Programmers Will Form Labor Unions
2008-12-16
We will have programmer labor unions. Labor unions arise when a workforce is stable, there are few opportunities for advancement, and the owners of the businesses are achieving large returns on capital. When these three conditions occur programmers will unionize.
A good number of programmers I have met just like to program. They happily write code that someone else tells them to write and they do not think about writing code for personal gain beyond a salary from their employer. If this dominant attitude continues, programmers will continue to have few opportunities for advancement. If a programmer does not seek to expand his skills beyond mere programming, she becomes interchangeable with other programmers. Another opportunity for advancement is management. Programmers are often also adverse to management. This aversion decreases the opportunities for advancement available to the average programmer.
Programming, as a field, is just old enough that We are starting to see career programmers: people who have remained the same role of writing code under someone else's management with someone else's specifications for their entire working life. This is painfully similar to a career electrician or welder--two highly unionized trades. Certainly the trade of programming as a career programmer advances as new technologies become available but if these new technologies do not change the attitude of the career programmer he remains without advancement opportunities.

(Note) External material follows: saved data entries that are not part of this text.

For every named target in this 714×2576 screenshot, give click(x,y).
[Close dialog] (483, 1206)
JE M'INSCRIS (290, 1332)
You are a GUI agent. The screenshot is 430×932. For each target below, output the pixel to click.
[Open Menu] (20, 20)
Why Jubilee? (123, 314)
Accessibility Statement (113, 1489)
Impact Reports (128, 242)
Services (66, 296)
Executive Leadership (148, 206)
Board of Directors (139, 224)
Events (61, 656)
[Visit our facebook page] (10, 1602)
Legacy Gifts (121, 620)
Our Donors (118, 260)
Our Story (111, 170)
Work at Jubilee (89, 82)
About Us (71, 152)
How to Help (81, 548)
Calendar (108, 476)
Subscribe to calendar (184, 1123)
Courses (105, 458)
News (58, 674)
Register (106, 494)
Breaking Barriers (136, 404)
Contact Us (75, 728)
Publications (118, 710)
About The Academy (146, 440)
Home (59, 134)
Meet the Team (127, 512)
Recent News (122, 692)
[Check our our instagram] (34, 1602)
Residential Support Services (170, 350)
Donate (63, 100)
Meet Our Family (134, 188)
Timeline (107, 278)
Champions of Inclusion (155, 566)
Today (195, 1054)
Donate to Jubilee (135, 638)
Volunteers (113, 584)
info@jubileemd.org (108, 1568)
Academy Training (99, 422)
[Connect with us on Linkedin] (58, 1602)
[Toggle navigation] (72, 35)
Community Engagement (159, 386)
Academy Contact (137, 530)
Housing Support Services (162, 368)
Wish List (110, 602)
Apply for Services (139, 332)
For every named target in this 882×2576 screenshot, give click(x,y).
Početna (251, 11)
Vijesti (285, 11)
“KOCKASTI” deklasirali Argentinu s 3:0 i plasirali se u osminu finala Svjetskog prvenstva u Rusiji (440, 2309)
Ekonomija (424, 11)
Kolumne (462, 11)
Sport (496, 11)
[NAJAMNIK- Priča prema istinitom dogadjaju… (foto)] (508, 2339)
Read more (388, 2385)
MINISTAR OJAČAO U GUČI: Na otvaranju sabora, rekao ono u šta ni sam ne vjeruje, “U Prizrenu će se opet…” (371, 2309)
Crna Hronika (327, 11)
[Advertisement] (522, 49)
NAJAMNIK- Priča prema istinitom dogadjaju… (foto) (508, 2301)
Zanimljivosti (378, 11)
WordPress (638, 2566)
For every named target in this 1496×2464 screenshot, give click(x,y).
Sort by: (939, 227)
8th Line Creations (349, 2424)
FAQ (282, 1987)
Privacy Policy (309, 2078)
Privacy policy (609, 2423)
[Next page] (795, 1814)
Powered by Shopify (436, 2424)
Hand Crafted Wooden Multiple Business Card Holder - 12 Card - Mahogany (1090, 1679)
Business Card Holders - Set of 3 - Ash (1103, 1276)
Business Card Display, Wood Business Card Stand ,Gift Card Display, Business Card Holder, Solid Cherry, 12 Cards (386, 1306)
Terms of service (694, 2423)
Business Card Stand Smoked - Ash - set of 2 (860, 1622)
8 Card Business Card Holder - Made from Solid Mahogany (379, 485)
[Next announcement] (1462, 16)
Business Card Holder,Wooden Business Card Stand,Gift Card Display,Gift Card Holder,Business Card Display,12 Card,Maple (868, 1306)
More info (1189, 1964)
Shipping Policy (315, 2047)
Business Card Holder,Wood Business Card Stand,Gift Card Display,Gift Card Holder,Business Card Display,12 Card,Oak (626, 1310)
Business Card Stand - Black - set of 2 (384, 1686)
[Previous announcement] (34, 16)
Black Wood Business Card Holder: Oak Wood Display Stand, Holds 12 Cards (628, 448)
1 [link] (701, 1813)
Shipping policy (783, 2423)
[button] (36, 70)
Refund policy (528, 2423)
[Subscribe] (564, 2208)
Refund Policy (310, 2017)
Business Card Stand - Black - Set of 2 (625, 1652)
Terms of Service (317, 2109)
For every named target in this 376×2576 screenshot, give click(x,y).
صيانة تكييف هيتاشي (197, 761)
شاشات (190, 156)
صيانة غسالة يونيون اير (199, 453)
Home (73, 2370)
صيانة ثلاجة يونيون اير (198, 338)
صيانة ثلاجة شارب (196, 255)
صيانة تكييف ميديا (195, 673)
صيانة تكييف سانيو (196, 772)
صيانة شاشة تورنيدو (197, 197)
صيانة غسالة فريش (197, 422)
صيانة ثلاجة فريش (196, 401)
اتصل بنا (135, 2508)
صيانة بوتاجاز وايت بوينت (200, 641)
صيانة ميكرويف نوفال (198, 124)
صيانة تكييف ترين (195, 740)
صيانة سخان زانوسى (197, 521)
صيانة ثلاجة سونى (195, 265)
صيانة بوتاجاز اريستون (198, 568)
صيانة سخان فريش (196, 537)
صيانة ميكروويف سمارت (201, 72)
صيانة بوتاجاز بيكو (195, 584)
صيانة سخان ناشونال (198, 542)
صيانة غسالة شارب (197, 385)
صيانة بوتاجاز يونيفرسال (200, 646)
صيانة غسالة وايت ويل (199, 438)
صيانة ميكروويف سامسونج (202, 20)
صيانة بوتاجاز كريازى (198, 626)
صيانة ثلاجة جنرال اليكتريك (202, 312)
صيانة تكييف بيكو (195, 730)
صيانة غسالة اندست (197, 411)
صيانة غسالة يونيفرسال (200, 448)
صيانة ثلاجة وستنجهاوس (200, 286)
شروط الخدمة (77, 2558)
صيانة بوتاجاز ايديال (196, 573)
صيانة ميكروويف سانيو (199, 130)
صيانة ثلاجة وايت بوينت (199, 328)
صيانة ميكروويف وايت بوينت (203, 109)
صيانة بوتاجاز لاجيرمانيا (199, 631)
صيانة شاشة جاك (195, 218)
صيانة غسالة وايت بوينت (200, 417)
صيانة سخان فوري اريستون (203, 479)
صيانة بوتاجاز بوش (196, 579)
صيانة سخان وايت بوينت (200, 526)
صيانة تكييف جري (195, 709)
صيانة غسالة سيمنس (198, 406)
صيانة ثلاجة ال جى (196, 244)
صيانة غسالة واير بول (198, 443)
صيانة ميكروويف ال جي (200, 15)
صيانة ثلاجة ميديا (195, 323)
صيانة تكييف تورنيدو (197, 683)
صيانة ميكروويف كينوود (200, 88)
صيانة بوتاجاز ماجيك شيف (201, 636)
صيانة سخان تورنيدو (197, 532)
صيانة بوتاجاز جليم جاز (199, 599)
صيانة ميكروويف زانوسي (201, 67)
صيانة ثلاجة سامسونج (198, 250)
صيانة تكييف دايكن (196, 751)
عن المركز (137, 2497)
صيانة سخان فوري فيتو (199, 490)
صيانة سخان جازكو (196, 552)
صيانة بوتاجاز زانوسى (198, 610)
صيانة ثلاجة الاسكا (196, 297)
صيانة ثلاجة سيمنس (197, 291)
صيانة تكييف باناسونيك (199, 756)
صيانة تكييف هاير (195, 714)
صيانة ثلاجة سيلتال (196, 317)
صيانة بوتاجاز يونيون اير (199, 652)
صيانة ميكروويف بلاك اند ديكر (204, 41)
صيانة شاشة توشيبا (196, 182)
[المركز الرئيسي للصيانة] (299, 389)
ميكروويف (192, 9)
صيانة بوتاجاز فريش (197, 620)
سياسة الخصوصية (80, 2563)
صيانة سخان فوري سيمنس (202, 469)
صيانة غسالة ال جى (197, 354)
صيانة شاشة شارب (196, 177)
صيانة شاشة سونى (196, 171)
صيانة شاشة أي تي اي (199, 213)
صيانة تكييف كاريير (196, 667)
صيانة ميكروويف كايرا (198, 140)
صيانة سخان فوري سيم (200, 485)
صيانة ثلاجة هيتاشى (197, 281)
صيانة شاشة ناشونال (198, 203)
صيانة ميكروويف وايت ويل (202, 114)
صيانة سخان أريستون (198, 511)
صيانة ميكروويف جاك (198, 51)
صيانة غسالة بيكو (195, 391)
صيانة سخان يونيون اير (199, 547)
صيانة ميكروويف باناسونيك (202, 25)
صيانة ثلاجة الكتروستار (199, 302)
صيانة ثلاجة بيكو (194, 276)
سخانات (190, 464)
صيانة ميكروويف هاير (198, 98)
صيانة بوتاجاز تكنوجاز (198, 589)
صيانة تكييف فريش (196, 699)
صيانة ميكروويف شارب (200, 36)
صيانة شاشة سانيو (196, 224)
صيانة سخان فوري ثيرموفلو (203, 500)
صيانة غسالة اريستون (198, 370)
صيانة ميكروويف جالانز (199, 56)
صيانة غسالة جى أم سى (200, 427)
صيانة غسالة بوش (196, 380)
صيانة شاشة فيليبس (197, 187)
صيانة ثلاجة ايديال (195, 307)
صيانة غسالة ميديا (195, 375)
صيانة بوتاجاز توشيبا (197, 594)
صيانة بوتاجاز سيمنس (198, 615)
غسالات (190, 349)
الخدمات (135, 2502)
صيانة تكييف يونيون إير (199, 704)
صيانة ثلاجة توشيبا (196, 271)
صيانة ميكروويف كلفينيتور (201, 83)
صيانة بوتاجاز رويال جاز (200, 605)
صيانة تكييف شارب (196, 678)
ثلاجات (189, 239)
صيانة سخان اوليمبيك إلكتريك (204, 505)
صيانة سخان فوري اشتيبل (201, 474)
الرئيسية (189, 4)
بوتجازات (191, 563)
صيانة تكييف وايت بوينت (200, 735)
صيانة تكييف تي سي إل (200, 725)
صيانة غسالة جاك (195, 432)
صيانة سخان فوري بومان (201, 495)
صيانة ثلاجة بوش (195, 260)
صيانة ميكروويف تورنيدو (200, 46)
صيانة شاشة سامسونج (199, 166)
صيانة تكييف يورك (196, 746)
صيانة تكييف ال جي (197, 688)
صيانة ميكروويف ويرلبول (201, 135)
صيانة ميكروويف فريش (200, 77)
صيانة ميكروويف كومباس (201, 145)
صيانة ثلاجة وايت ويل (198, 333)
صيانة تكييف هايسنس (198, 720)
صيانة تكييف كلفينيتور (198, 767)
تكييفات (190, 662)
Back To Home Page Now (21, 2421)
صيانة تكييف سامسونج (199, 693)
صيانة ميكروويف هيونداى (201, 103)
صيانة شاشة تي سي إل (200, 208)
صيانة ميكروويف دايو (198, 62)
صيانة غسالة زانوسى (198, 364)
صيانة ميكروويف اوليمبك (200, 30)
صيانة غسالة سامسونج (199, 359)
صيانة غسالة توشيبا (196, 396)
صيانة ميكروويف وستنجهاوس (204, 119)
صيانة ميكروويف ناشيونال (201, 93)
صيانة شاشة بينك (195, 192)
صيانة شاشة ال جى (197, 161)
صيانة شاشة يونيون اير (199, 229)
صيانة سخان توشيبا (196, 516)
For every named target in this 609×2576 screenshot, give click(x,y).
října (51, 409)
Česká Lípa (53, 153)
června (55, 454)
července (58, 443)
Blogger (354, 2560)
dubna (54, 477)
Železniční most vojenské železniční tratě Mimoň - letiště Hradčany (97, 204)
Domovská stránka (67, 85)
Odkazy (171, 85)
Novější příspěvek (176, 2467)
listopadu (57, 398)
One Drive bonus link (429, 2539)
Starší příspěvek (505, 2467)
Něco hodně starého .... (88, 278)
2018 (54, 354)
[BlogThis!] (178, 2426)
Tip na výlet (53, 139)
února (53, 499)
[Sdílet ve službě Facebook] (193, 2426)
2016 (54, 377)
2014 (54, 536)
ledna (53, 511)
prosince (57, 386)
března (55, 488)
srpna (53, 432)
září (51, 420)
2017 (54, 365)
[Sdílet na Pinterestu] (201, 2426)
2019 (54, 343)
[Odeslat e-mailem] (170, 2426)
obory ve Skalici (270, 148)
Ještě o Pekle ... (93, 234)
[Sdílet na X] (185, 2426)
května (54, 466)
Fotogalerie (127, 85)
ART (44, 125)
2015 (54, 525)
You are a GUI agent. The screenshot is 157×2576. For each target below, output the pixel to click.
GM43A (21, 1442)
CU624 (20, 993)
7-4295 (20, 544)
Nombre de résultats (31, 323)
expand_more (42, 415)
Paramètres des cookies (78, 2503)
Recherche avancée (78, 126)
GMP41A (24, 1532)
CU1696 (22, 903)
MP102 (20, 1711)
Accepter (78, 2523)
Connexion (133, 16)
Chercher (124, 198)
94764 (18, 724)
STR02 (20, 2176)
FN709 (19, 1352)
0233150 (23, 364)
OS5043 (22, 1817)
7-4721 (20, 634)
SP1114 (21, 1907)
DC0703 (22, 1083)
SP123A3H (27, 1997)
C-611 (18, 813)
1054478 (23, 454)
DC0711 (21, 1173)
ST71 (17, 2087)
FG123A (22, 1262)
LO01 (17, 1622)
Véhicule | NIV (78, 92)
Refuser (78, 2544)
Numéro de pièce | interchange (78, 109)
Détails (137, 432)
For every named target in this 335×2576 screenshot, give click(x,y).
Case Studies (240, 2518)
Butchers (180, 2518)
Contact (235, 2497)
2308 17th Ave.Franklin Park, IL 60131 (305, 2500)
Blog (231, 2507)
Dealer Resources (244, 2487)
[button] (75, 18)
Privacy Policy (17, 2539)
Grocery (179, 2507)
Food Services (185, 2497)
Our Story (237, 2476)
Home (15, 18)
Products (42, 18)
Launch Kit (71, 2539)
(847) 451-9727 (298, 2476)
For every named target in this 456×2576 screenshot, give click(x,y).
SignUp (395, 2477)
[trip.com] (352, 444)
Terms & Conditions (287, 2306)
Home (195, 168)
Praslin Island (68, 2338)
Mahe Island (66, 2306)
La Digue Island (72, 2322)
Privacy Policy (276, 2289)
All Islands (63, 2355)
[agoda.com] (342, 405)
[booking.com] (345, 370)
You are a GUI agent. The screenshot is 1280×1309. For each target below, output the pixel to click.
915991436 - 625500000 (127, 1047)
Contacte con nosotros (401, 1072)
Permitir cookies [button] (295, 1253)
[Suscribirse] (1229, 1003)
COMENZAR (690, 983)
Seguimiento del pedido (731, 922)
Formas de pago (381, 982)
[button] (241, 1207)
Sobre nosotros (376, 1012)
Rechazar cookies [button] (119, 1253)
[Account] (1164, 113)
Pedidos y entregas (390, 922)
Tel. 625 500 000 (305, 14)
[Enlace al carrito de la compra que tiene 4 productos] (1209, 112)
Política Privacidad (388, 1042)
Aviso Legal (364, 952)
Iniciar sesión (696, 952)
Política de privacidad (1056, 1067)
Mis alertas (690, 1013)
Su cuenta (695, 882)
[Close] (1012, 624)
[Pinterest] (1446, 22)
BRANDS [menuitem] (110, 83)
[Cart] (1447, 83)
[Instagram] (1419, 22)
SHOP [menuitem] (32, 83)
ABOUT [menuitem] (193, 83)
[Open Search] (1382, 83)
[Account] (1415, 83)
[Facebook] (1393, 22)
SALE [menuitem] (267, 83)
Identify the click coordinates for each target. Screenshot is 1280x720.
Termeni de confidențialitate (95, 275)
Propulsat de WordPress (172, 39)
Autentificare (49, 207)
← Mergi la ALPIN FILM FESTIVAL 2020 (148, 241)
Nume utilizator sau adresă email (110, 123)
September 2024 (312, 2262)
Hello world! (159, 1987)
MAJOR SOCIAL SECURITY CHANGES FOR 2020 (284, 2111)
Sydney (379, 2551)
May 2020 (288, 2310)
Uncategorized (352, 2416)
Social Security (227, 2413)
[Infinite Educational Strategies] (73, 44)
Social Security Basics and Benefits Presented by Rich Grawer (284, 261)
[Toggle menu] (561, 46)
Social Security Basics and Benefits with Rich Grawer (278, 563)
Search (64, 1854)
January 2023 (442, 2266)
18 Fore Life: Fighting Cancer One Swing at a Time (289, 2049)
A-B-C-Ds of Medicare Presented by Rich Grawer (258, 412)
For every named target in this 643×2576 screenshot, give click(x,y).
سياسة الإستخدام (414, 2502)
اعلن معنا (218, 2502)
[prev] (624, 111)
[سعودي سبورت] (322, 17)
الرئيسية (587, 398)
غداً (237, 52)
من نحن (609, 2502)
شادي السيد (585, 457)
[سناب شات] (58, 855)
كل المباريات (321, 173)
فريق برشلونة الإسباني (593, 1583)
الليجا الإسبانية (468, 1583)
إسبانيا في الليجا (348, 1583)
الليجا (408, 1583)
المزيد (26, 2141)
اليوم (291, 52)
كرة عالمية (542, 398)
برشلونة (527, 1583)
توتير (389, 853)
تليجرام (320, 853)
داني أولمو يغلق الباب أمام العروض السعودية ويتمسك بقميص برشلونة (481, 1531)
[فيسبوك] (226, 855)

It has been shown that large returns on capital are possible by employing a large number of programmers. Microsoft and Google have shown returns on capital that would have astounded the industrialists. These gains will only increase in the short term as more career programmers are marginalized by their own commoditization. By employing more and more programmers at lower and lower wages, companies employing this strategy will achieve absurd windfalls necessary to spark unionization.
The biggest stopping point to unionization currently is stability of the workforce of programmers. Enough programmers do not stay at the same job long enough to make unionization seem necessary. What this group of career programmers may come to realize though, is that even though they do not stay at the same job, they are staying at the same kind of job. The same kind of job doing generally the same kind of work.
Another contributor to instability is globalization of the programmer workforce. The recent labor pool expansions in India, China, etc. have lead to a destabilization in the programmer workforce in developed countries. Jobs moving across the world are hardly jobs ripe for unionization. This destabilization will not last because as the world programmer's standards of living equilibrate, employers will find no refuge in lower standard of living areas. There will be no poor programmers to utilize. When this logical conclusion of globalization occurs, a increasing stability in programmer workforces will occur.
When this stabilization occurs all of the factors will be in place for programmer labor unions to arise.